==== GIVEN ENTRIES

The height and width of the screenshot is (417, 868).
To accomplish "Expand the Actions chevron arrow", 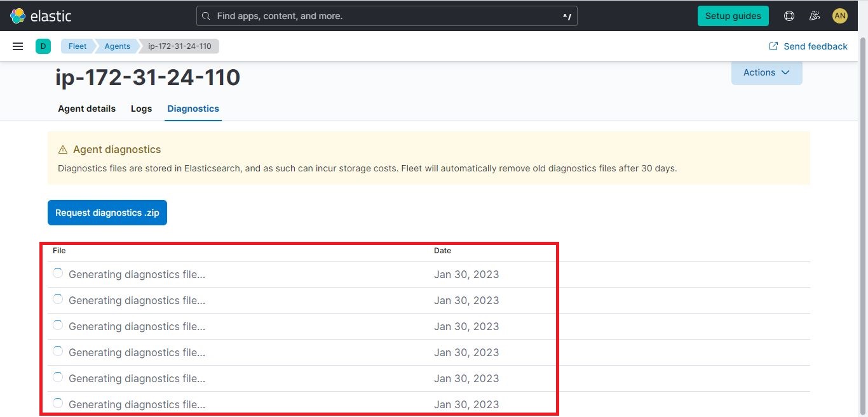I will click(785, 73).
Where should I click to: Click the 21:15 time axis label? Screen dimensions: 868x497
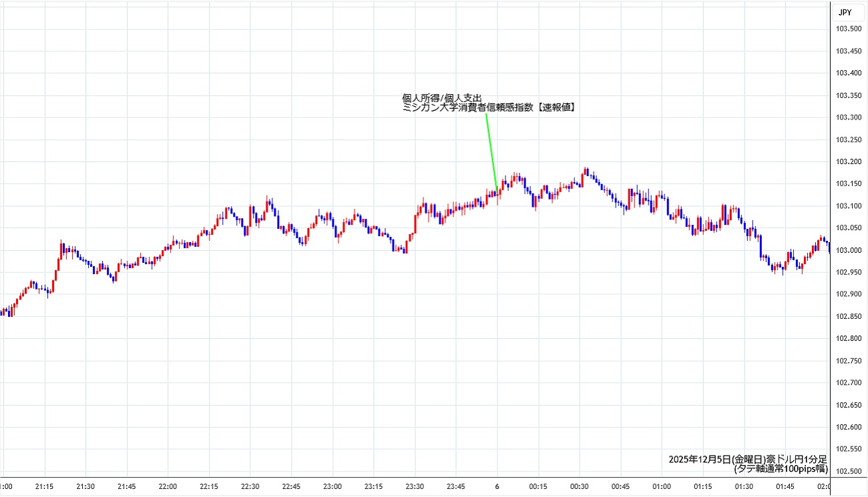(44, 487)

========
==== GIVEN ENTRIES

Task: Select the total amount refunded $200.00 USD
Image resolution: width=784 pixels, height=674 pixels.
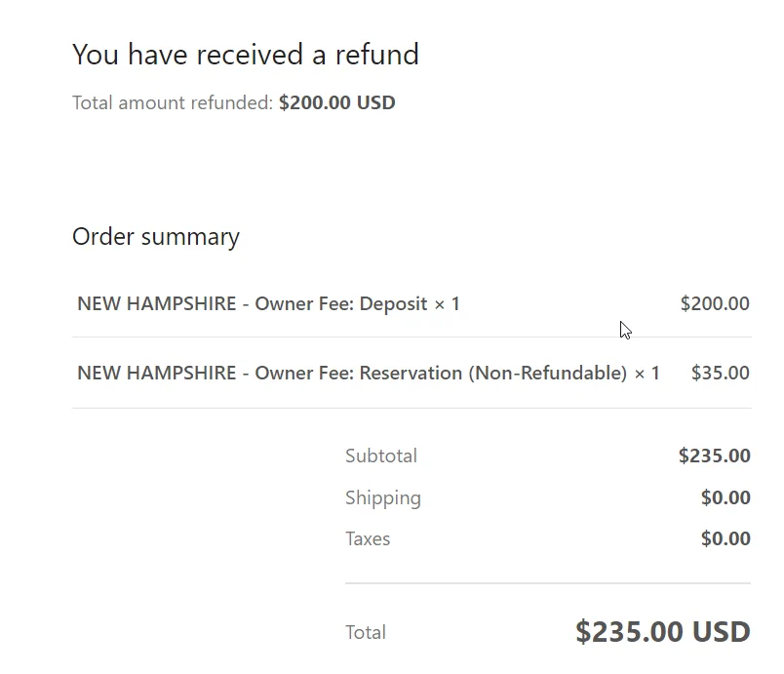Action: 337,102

========
==== GIVEN ENTRIES

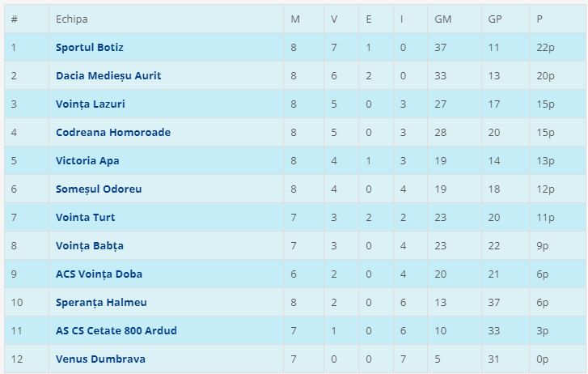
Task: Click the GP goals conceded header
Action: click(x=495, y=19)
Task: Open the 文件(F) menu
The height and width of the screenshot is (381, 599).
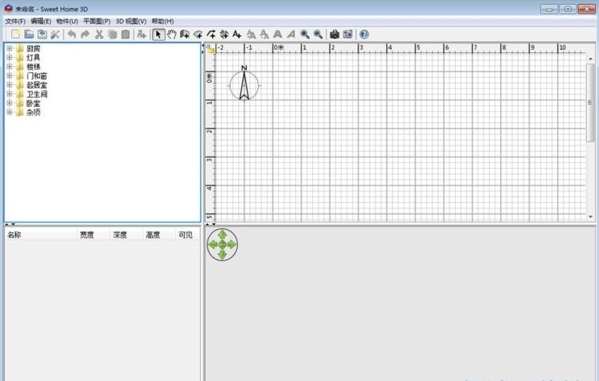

========

EXERCISE INSTRUCTIONS: Every line from the line containing "Task: Open the 文件(F) menu" through the line containing "The height and width of the screenshot is (381, 599)." in the records above must be retyped exactly. Leave out the rest.

SOLUTION FOR THIS EXERCISE:
Task: Open the 文件(F) menu
The height and width of the screenshot is (381, 599).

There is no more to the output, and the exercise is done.